**Exercise**
Put each line of the material below into a JSON list of strings, one string per line, leaving out blank lines.

(Dataset excerpt)
(begin)

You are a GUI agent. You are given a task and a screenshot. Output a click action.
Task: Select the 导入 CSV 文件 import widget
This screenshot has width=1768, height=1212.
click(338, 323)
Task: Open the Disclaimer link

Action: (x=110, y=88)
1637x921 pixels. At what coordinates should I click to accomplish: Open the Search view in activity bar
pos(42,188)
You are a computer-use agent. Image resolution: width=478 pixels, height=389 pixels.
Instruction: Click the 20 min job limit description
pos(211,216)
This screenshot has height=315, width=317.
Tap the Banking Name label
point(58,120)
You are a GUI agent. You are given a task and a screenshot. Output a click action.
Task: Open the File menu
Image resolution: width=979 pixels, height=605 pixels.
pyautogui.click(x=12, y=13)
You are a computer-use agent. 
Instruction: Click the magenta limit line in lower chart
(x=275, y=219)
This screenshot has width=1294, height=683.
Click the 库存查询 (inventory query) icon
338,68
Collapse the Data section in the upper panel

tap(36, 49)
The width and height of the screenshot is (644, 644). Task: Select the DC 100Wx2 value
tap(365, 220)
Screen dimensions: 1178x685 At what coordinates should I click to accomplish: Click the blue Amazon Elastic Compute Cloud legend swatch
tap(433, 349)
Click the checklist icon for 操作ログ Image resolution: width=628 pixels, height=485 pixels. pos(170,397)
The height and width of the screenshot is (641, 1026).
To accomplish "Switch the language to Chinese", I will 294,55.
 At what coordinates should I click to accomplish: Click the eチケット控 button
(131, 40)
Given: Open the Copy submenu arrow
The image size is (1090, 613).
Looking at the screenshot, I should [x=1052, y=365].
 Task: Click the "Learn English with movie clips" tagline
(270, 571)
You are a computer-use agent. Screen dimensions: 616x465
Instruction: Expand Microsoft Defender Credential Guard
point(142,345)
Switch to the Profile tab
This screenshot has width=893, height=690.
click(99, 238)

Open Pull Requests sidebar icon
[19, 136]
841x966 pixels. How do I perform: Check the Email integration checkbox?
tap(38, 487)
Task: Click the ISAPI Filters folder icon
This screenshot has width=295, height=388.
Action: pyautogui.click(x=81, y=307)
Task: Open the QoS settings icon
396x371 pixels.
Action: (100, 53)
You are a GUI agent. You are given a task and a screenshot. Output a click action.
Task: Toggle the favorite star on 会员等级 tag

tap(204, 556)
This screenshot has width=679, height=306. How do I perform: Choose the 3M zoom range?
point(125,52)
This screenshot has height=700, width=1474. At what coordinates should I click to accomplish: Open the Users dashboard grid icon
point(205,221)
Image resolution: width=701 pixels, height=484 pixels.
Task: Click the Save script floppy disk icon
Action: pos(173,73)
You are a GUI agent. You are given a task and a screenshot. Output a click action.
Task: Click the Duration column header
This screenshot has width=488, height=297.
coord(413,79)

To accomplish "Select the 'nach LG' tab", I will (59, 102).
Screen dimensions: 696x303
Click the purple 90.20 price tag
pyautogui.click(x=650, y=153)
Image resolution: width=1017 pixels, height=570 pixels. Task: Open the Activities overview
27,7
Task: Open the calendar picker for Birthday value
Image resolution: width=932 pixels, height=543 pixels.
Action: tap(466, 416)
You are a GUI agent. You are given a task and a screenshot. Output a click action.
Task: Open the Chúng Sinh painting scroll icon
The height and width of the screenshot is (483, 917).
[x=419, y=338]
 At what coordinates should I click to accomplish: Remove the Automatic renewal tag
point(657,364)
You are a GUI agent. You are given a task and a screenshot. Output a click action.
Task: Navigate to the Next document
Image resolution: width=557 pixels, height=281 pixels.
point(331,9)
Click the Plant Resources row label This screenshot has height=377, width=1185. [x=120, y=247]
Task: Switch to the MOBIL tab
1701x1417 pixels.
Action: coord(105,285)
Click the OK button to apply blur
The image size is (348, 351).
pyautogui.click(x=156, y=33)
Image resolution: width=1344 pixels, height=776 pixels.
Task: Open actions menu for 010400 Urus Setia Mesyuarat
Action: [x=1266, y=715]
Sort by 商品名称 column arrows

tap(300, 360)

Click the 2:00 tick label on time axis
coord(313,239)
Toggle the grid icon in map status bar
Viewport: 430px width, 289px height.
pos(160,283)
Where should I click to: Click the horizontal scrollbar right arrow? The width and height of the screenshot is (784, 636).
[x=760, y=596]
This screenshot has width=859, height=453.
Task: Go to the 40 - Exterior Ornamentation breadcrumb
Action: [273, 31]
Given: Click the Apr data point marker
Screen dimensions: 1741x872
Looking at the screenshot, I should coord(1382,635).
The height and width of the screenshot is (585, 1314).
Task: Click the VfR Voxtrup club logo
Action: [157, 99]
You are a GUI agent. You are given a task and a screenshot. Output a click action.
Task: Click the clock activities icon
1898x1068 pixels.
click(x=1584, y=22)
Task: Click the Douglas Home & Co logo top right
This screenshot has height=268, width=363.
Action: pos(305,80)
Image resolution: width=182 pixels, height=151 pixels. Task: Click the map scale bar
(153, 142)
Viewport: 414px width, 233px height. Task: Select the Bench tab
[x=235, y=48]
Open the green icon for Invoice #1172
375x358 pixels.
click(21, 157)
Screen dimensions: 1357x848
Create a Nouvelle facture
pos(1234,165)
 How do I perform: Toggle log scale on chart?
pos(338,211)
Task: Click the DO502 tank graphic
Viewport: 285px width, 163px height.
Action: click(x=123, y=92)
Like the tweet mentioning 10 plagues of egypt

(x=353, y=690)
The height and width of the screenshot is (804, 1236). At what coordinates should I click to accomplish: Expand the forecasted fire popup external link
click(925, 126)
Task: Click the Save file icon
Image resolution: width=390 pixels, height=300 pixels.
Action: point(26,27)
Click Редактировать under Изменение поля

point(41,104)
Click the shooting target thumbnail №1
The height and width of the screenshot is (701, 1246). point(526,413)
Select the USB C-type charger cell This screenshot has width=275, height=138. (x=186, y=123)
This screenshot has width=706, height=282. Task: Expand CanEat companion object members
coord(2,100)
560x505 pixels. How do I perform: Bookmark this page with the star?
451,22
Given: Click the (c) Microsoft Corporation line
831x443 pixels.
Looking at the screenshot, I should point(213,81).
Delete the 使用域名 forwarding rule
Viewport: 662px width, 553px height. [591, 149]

(end)

**Exercise output**
[
  "You are a GUI agent. You are given a task and a screenshot. Output a click action.",
  "Task: Select the 导入 CSV 文件 import widget",
  "This screenshot has width=1768, height=1212.",
  "click(338, 323)",
  "Task: Open the Disclaimer link",
  "Action: (x=110, y=88)",
  "1637x921 pixels. At what coordinates should I click to accomplish: Open the Search view in activity bar",
  "pos(42,188)",
  "You are a computer-use agent. Image resolution: width=478 pixels, height=389 pixels.",
  "Instruction: Click the 20 min job limit description",
  "pos(211,216)",
  "This screenshot has height=315, width=317.",
  "Tap the Banking Name label",
  "point(58,120)",
  "You are a GUI agent. You are given a task and a screenshot. Output a click action.",
  "Task: Open the File menu",
  "Image resolution: width=979 pixels, height=605 pixels.",
  "pyautogui.click(x=12, y=13)",
  "You are a computer-use agent. ",
  "Instruction: Click the magenta limit line in lower chart",
  "(x=275, y=219)",
  "This screenshot has width=1294, height=683.",
  "Click the 库存查询 (inventory query) icon",
  "338,68",
  "Collapse the Data section in the upper panel",
  "tap(36, 49)",
  "The width and height of the screenshot is (644, 644). Task: Select the DC 100Wx2 value",
  "tap(365, 220)",
  "Screen dimensions: 1178x685 At what coordinates should I click to accomplish: Click the blue Amazon Elastic Compute Cloud legend swatch",
  "tap(433, 349)",
  "Click the checklist icon for 操作ログ Image resolution: width=628 pixels, height=485 pixels. pos(170,397)",
  "The height and width of the screenshot is (641, 1026).",
  "To accomplish \"Switch the language to Chinese\", I will 294,55.",
  " At what coordinates should I click to accomplish: Click the eチケット控 button",
  "(131, 40)",
  "Given: Open the Copy submenu arrow",
  "The image size is (1090, 613).",
  "Looking at the screenshot, I should [x=1052, y=365].",
  " Task: Click the \"Learn English with movie clips\" tagline",
  "(270, 571)",
  "You are a computer-use agent. Screen dimensions: 616x465",
  "Instruction: Expand Microsoft Defender Credential Guard",
  "point(142,345)",
  "Switch to the Profile tab",
  "This screenshot has width=893, height=690.",
  "click(99, 238)",
  "Open Pull Requests sidebar icon",
  "[19, 136]",
  "841x966 pixels. How do I perform: Check the Email integration checkbox?",
  "tap(38, 487)",
  "Task: Click the ISAPI Filters folder icon",
  "This screenshot has width=295, height=388.",
  "Action: pyautogui.click(x=81, y=307)",
  "Task: Open the QoS settings icon",
  "396x371 pixels.",
  "Action: (100, 53)",
  "You are a GUI agent. You are given a task and a screenshot. Output a click action.",
  "Task: Toggle the favorite star on 会员等级 tag",
  "tap(204, 556)",
  "This screenshot has width=679, height=306. How do I perform: Choose the 3M zoom range?",
  "point(125,52)",
  "This screenshot has height=700, width=1474. At what coordinates should I click to accomplish: Open the Users dashboard grid icon",
  "point(205,221)",
  "Image resolution: width=701 pixels, height=484 pixels.",
  "Task: Click the Save script floppy disk icon",
  "Action: pos(173,73)",
  "You are a GUI agent. You are given a task and a screenshot. Output a click action.",
  "Task: Click the Duration column header",
  "This screenshot has width=488, height=297.",
  "coord(413,79)",
  "To accomplish \"Select the 'nach LG' tab\", I will (59, 102).",
  "Screen dimensions: 696x303",
  "Click the purple 90.20 price tag",
  "pyautogui.click(x=650, y=153)",
  "Image resolution: width=1017 pixels, height=570 pixels. Task: Open the Activities overview",
  "27,7",
  "Task: Open the calendar picker for Birthday value",
  "Image resolution: width=932 pixels, height=543 pixels.",
  "Action: tap(466, 416)",
  "You are a GUI agent. You are given a task and a screenshot. Output a click action.",
  "Task: Open the Chúng Sinh painting scroll icon",
  "The height and width of the screenshot is (483, 917).",
  "[x=419, y=338]",
  " At what coordinates should I click to accomplish: Remove the Automatic renewal tag",
  "point(657,364)",
  "You are a GUI agent. You are given a task and a screenshot. Output a click action.",
  "Task: Navigate to the Next document",
  "Image resolution: width=557 pixels, height=281 pixels.",
  "point(331,9)",
  "Click the Plant Resources row label This screenshot has height=377, width=1185. [x=120, y=247]",
  "Task: Switch to the MOBIL tab",
  "1701x1417 pixels.",
  "Action: coord(105,285)",
  "Click the OK button to apply blur",
  "The image size is (348, 351).",
  "pyautogui.click(x=156, y=33)",
  "Image resolution: width=1344 pixels, height=776 pixels.",
  "Task: Open actions menu for 010400 Urus Setia Mesyuarat",
  "Action: [x=1266, y=715]",
  "Sort by 商品名称 column arrows",
  "tap(300, 360)",
  "Click the 2:00 tick label on time axis",
  "coord(313,239)",
  "Toggle the grid icon in map status bar",
  "Viewport: 430px width, 289px height.",
  "pos(160,283)",
  "Where should I click to: Click the horizontal scrollbar right arrow? The width and height of the screenshot is (784, 636).",
  "[x=760, y=596]",
  "This screenshot has width=859, height=453.",
  "Task: Go to the 40 - Exterior Ornamentation breadcrumb",
  "Action: [273, 31]",
  "Given: Click the Apr data point marker",
  "Screen dimensions: 1741x872",
  "Looking at the screenshot, I should coord(1382,635).",
  "The height and width of the screenshot is (585, 1314).",
  "Task: Click the VfR Voxtrup club logo",
  "Action: [157, 99]",
  "You are a GUI agent. You are given a task and a screenshot. Output a click action.",
  "Task: Click the clock activities icon",
  "1898x1068 pixels.",
  "click(x=1584, y=22)",
  "Task: Click the Douglas Home & Co logo top right",
  "This screenshot has height=268, width=363.",
  "Action: pos(305,80)",
  "Image resolution: width=182 pixels, height=151 pixels. Task: Click the map scale bar",
  "(153, 142)",
  "Viewport: 414px width, 233px height. Task: Select the Bench tab",
  "[x=235, y=48]",
  "Open the green icon for Invoice #1172",
  "375x358 pixels.",
  "click(21, 157)",
  "Screen dimensions: 1357x848",
  "Create a Nouvelle facture",
  "pos(1234,165)",
  " How do I perform: Toggle log scale on chart?",
  "pos(338,211)",
  "Task: Click the DO502 tank graphic",
  "Viewport: 285px width, 163px height.",
  "Action: click(x=123, y=92)",
  "Like the tweet mentioning 10 plagues of egypt",
  "(x=353, y=690)",
  "The height and width of the screenshot is (804, 1236). At what coordinates should I click to accomplish: Expand the forecasted fire popup external link",
  "click(925, 126)",
  "Task: Click the Save file icon",
  "Image resolution: width=390 pixels, height=300 pixels.",
  "Action: point(26,27)",
  "Click Редактировать under Изменение поля",
  "point(41,104)",
  "Click the shooting target thumbnail №1",
  "The height and width of the screenshot is (701, 1246). point(526,413)",
  "Select the USB C-type charger cell This screenshot has width=275, height=138. (x=186, y=123)",
  "This screenshot has width=706, height=282. Task: Expand CanEat companion object members",
  "coord(2,100)",
  "560x505 pixels. How do I perform: Bookmark this page with the star?",
  "451,22",
  "Given: Click the (c) Microsoft Corporation line",
  "831x443 pixels.",
  "Looking at the screenshot, I should point(213,81).",
  "Delete the 使用域名 forwarding rule",
  "Viewport: 662px width, 553px height. [591, 149]"
]